日本 IBM は、独自技術で業界標準 x86 サーバーのハードウェアの可用性を向上、メイン メモリスロットに最大 12.8TB のフラッシュ ストレージを搭載できる、第6世代エンタープライズ X アーキテクチャ(X6)を発表した。

X6 は、分析/基幹システム向けの新世代 x86 サーバー アーキテクチャ。Hadoop などで整形されたビッグデータを組み合わせて分析するアナリティクス基盤となる高速処理性能と、ERP など基幹システムのデータベース基盤に求められる堅牢性を、単一の x86 サーバーで両立できる。

X6 サーバーは「eXFlash メモリー・チャネル・ストレージ」により、メモリスロットに NAND フラッシュ「eXFlash DIMM」を最大 12.8TB 搭載できる。PCIe フラッシュと比較すると低遅延で、I/O 処理性能は高い。メモリースロットに eXFlash DIMM を追加してストレージ容量に加えると、処理性能を向上できる。

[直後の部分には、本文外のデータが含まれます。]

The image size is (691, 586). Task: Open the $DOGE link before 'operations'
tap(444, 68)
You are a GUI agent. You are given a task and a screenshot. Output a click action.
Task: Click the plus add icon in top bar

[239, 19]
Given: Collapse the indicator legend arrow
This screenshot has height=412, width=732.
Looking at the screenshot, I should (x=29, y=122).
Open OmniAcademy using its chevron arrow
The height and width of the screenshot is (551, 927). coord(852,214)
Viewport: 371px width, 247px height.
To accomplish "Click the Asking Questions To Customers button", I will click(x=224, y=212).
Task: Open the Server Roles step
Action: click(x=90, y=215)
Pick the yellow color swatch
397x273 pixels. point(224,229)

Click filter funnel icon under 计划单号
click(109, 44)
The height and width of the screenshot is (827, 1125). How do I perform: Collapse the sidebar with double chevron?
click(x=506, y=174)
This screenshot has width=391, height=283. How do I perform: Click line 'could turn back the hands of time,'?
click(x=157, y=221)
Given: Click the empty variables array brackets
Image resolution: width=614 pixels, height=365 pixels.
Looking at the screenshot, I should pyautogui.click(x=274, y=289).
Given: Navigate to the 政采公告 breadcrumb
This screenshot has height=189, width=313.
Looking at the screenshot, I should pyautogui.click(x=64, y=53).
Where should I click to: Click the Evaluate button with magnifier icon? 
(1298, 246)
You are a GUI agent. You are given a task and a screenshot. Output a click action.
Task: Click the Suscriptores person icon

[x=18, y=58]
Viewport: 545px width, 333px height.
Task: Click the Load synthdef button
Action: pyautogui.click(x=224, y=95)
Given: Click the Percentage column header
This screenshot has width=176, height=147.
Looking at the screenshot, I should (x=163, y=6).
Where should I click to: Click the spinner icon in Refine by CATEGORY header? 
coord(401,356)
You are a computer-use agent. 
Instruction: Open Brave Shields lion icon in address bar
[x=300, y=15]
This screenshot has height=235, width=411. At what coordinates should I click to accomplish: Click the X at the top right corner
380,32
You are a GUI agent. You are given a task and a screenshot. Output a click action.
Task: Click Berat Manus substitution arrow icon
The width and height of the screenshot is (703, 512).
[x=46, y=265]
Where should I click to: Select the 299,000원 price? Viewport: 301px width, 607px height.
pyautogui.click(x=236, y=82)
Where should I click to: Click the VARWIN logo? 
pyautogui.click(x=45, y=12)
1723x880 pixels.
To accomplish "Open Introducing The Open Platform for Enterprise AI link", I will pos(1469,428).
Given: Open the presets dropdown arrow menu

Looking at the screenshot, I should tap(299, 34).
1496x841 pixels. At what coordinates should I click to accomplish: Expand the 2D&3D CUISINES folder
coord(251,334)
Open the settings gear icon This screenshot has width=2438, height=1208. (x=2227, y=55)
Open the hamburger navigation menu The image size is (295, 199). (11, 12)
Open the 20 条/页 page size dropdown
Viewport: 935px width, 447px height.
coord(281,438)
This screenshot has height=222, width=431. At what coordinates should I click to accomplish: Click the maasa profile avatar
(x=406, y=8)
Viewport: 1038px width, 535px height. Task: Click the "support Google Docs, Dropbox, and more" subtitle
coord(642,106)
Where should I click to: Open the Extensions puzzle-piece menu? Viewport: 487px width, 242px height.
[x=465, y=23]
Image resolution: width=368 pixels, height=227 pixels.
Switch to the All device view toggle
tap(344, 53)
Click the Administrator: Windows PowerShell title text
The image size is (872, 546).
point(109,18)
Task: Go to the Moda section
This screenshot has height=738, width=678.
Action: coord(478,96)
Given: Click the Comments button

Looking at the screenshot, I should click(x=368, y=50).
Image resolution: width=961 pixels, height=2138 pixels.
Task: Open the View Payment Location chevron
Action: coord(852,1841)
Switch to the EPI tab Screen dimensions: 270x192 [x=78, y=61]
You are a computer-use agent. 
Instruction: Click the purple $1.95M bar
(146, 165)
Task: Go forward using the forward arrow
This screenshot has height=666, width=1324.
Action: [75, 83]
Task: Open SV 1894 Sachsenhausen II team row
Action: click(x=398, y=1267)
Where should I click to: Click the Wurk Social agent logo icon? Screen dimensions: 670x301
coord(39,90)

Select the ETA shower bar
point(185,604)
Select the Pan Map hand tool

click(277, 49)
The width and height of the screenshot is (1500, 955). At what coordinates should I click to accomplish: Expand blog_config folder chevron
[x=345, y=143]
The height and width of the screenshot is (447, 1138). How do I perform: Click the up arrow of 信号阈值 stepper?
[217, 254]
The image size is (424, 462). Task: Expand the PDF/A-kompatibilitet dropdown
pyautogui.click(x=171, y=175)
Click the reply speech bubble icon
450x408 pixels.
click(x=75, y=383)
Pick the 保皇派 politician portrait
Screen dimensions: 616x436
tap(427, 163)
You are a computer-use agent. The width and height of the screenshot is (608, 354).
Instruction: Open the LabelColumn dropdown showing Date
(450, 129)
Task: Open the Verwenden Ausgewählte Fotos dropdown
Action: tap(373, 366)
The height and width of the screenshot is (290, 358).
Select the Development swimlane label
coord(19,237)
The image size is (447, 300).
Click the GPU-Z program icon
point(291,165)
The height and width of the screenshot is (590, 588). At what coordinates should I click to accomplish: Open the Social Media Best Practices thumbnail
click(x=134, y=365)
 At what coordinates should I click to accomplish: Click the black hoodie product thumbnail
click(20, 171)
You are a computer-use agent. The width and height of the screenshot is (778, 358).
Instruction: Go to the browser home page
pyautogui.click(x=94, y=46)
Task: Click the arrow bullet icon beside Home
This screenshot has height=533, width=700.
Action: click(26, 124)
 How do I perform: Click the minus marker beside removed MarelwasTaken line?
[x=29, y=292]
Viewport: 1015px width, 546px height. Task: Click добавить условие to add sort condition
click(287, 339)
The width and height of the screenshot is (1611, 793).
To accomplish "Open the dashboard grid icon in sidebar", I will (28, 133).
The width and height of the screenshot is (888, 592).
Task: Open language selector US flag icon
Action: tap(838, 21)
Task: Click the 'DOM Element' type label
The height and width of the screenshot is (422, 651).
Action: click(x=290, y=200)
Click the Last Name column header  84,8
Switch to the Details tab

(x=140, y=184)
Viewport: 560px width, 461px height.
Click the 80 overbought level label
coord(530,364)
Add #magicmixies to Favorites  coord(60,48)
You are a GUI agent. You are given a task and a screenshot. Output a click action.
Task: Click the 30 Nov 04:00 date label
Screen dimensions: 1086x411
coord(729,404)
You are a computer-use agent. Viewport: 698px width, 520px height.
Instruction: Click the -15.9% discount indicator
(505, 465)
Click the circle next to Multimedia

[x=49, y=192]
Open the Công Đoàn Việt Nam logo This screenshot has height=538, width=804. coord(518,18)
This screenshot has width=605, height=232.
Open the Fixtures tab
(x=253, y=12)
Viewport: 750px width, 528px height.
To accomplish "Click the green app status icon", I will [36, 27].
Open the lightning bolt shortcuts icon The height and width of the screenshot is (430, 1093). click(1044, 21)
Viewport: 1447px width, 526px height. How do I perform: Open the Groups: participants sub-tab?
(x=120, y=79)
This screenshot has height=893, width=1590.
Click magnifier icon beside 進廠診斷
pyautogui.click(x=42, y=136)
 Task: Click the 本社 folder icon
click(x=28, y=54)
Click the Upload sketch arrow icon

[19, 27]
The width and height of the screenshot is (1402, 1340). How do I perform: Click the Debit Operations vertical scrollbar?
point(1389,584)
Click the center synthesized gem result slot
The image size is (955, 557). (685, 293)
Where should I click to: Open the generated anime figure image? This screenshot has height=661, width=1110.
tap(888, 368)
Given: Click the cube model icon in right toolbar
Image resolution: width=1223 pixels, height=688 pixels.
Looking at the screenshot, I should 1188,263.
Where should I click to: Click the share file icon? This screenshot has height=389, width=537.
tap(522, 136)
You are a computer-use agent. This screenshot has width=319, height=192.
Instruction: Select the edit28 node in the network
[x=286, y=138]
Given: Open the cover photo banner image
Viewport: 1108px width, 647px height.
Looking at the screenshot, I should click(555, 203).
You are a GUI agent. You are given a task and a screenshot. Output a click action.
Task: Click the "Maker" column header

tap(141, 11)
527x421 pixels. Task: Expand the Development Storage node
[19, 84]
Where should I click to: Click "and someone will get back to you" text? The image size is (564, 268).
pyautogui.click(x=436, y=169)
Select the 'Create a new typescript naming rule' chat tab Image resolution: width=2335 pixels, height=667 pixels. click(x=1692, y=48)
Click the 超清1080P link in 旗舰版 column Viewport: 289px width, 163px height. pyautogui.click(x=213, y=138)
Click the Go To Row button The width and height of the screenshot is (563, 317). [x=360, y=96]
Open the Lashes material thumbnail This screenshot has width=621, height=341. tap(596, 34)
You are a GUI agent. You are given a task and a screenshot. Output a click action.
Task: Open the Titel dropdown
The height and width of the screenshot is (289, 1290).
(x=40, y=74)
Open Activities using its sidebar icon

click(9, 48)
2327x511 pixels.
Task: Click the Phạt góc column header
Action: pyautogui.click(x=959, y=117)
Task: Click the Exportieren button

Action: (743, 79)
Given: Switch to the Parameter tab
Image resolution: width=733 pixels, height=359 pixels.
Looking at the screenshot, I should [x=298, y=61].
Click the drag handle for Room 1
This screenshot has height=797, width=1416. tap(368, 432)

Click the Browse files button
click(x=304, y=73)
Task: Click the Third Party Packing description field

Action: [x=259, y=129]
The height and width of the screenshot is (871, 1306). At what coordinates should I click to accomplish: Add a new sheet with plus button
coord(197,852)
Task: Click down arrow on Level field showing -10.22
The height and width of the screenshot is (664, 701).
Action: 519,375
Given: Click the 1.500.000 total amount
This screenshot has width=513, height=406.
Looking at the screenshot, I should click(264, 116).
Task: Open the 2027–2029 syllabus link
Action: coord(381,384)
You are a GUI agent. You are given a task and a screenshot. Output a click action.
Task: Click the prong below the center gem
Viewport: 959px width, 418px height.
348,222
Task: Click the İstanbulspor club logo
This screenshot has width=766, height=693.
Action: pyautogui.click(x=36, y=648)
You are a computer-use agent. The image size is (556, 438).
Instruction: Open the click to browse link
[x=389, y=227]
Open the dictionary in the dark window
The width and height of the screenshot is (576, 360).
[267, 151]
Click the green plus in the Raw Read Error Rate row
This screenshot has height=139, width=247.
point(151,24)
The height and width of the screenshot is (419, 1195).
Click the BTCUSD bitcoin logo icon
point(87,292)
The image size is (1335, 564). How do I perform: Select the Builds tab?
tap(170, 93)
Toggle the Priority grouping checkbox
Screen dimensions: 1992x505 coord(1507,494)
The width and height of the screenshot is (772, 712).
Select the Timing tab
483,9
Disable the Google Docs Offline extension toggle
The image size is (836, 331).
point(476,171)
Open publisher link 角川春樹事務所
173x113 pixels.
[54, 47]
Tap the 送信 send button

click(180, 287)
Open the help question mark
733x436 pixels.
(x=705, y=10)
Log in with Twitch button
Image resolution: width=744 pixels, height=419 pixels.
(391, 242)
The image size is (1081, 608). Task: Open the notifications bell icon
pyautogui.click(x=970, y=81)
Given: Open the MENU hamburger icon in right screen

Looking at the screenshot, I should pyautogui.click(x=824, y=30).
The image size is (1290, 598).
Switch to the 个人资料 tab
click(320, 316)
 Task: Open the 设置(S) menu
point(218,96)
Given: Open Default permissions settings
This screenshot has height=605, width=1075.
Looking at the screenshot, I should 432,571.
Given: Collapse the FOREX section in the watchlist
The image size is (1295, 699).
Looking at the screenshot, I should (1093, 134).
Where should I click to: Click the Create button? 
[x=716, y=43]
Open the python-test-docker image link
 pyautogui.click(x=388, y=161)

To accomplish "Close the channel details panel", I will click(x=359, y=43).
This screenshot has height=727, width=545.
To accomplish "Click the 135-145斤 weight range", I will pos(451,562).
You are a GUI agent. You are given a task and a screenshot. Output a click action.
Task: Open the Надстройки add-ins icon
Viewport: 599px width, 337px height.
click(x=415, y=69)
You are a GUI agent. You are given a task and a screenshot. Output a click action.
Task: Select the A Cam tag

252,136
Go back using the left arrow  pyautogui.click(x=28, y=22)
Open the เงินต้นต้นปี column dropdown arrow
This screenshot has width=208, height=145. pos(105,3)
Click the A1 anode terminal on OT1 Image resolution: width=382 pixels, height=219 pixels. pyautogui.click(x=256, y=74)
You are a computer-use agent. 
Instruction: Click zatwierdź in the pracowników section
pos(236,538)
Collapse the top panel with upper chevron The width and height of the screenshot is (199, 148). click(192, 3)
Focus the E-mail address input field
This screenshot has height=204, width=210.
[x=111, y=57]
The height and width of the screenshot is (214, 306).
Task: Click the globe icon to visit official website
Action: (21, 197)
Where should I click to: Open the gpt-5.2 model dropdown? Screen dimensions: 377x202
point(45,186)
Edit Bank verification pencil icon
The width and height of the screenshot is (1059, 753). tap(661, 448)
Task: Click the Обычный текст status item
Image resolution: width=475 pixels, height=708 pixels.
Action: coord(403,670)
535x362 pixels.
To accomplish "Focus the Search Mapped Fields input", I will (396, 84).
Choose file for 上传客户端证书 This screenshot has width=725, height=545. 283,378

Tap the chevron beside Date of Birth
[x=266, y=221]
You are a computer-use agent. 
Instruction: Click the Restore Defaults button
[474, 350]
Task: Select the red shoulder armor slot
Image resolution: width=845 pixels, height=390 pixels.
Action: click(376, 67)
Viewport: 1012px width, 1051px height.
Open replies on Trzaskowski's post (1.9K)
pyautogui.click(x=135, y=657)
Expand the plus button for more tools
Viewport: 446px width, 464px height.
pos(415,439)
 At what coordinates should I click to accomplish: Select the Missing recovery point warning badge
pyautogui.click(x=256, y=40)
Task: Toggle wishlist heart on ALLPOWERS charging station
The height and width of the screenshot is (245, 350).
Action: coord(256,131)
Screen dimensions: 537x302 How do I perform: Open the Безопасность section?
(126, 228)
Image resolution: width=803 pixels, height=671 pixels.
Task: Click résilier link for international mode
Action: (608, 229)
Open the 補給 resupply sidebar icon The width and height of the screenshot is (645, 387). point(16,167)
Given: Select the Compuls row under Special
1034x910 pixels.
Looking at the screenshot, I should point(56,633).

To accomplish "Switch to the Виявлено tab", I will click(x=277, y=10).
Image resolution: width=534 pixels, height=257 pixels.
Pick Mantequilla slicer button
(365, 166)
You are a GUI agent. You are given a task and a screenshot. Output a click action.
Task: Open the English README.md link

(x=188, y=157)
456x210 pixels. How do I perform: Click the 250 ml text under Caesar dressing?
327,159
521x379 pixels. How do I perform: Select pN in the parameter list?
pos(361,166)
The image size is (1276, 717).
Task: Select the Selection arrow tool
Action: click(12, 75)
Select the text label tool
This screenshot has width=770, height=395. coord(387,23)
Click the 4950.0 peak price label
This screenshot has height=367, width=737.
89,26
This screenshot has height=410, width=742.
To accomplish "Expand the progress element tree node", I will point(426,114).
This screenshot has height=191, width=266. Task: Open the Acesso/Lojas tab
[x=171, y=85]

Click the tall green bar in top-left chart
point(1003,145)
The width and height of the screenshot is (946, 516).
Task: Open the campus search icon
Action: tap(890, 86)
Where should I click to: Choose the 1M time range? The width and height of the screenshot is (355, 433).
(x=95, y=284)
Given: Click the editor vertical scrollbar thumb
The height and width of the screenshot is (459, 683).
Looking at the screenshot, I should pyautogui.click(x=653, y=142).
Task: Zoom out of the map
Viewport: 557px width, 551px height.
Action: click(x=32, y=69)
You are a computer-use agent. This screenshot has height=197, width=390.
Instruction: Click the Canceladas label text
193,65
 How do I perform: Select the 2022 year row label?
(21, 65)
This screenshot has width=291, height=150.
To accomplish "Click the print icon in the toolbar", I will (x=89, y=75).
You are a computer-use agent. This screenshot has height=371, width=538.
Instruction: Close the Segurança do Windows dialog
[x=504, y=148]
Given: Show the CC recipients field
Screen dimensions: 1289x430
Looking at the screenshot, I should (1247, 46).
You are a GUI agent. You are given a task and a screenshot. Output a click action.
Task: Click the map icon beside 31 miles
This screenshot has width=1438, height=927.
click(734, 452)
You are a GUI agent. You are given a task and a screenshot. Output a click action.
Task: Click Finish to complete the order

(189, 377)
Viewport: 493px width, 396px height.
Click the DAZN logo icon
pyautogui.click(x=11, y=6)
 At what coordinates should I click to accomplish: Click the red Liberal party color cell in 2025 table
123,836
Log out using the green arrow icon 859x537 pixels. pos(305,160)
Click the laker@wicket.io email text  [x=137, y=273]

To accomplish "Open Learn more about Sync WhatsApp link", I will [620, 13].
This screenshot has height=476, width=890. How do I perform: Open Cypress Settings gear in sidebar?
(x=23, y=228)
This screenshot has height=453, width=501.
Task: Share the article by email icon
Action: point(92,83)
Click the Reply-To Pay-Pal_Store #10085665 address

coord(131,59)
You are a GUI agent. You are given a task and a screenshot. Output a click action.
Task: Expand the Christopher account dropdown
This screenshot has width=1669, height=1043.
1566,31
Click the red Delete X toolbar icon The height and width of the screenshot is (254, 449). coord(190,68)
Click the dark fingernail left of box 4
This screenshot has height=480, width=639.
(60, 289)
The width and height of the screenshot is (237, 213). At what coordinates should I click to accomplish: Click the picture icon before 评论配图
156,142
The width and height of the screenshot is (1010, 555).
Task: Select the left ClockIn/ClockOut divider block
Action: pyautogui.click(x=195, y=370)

また、X6 サーバーはモジュール設計で、「コンピュート・ブック」「I/O ブック」「ストレージ・ブック」のコンポーネントごとに導入/追加/アップグレードができる。

日本 IBM、メモリスロットに最大 12.8TB フラッシュストレージを搭載できる X6 アーキテクチャを発表
必須の3コンポーネント

さらに、X6 は、メインフレームの技術をもとにした独自技術をファームウェアに実装、CPU やメモリの信頼性と自己回復力を向上させており、仮想化環境での事前障害予知機能とポリシーに基づく自動回復の機能や、自動的にフェールオーバーしながらファームウェアにパッチを適用する、ローリング ファームウェア アップデート機能がある。

X6 サーバーとして、ラックマウント型サーバー 4ソケットシステム「IBM System x3850 X6」および8ソケットシステム「IBM System x3950 X6」と、ブレード型サーバー「IBM FlexSystem x880コンピュート・ノード」の3製品を、2014年第1四半期(1〜3月期)から順次発表、販売を開始する予定。

「IBM System x3950 X6」
「IBM System x3950 X6」

さらに、X6 を採用した分析/IaaS 用途向けに、X6 に最適化した参照構成を展開し、今後も拡充する。

今回は、分析向けには、DB2/HANA/Microsoft SQL Data Warehouse との参照構成を、IaaS向け向けには、 Microsoft Hyper-V on X6/Microsoft Hyper-V/VMware vCloud などとの参照構成を用意した。